Research Article

How Facilitation May Interfere with Ecological Speciation

Figure 2

Facilitation acting as a cohesive force and reducing the chance of ecological speciation. (a) represents the population divergence at neutral loci as a function of the size of patch. (b) represents the same population divergence at selected loci. (c) represents the average fitness in each environment as a function of the patch size (Box  1). Consistent with our hypothesis, in the absence of benefactors (i.e., no facilitation, patch size of 0), populations were locally adapted and gene flow was reduced between the core and the marginal habitat (higher FST on both neutral and selected loci).
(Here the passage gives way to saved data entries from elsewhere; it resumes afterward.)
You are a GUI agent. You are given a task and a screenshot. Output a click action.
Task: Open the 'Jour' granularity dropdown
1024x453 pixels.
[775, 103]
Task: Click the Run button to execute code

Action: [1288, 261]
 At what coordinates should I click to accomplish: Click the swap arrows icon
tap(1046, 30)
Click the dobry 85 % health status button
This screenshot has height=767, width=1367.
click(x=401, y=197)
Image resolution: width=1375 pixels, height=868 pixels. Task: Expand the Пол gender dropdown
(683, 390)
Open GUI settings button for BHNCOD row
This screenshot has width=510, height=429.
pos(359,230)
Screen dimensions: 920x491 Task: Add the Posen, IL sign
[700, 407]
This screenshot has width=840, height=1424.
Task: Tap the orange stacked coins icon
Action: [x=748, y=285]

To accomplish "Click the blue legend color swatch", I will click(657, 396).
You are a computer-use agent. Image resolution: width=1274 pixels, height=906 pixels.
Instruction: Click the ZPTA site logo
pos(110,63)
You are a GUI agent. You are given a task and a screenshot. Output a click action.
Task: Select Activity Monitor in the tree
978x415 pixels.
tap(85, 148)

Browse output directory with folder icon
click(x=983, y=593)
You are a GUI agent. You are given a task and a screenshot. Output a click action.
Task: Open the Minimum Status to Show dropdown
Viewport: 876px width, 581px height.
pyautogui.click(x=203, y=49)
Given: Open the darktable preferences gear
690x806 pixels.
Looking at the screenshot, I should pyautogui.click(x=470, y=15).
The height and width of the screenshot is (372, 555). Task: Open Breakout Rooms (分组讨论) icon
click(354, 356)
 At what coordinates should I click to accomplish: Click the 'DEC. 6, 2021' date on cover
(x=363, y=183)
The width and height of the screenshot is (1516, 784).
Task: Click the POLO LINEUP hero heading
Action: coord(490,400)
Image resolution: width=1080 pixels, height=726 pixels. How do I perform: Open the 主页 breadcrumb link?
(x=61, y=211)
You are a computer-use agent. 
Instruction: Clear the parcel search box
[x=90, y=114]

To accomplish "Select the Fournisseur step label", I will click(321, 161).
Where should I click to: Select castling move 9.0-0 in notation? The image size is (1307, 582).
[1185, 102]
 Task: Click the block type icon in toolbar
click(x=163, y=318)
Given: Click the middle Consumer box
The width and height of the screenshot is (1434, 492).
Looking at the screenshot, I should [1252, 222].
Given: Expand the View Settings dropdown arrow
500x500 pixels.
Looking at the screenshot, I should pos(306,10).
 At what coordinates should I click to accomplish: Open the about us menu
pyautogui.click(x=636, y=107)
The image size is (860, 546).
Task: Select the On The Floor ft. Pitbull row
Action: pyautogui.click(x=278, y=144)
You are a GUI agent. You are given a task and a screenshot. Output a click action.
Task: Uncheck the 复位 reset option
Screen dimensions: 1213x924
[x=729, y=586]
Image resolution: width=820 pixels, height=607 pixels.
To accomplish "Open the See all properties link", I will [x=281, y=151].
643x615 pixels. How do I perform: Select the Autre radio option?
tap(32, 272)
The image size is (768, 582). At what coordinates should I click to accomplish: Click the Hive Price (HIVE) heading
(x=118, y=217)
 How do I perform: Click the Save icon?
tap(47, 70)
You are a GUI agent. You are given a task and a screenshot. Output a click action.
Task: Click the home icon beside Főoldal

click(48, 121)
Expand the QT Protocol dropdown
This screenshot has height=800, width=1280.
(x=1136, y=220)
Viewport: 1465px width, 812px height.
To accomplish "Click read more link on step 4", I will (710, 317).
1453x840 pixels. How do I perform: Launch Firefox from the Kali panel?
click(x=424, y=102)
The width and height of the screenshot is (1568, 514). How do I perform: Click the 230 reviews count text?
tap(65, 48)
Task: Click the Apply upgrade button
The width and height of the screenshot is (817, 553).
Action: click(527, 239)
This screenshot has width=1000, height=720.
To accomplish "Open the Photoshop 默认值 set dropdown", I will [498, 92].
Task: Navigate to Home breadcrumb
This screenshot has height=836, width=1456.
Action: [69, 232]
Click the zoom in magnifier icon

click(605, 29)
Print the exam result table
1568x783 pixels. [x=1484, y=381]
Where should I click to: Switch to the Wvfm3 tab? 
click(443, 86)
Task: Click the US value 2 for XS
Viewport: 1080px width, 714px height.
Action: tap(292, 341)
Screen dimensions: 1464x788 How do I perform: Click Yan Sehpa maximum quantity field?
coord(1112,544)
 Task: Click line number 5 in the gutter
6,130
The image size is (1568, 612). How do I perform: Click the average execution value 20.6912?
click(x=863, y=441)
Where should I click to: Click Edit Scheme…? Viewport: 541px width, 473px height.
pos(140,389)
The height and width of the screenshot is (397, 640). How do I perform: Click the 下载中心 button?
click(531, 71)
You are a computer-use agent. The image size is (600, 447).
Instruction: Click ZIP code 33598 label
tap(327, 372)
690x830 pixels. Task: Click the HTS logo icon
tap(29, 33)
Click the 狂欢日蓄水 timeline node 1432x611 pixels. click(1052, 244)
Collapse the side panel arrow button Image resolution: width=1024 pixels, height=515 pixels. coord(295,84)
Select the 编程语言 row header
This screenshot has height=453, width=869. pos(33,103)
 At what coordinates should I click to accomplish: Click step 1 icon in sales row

In the presence of benefactors, adaptation to the marginal environment was reduced by the increased gene flow from the core population and especially from populations occupying the mild patches created by the benefactors. Individuals occupying these benefactor patches have an increased fitness because of the low population density in the neighboring maladapted marginal environment that inflates the logistic growth part of the fitness function. As the size of the patches increased, migration and gene flow decreased between the patches created by the benefactors and marginal environment (increased FST on both neutral and selected loci). Because of this reduction in gene flow, the average fitness in the marginal environment increased, and consequently the fitness advantage in the benefactor patches decreased. Additionally, the FST for selected loci between the core and the benefactors, even though still high, is reduced at large patch size. This is because each patch has a subpopulation that can achieve the same phenotype using different genotypic combinations. Thus, as the patch size increased the number of patches decreased, the number of subpopulation decreased, the genotypic variance within an environment decreased, and so did the FST.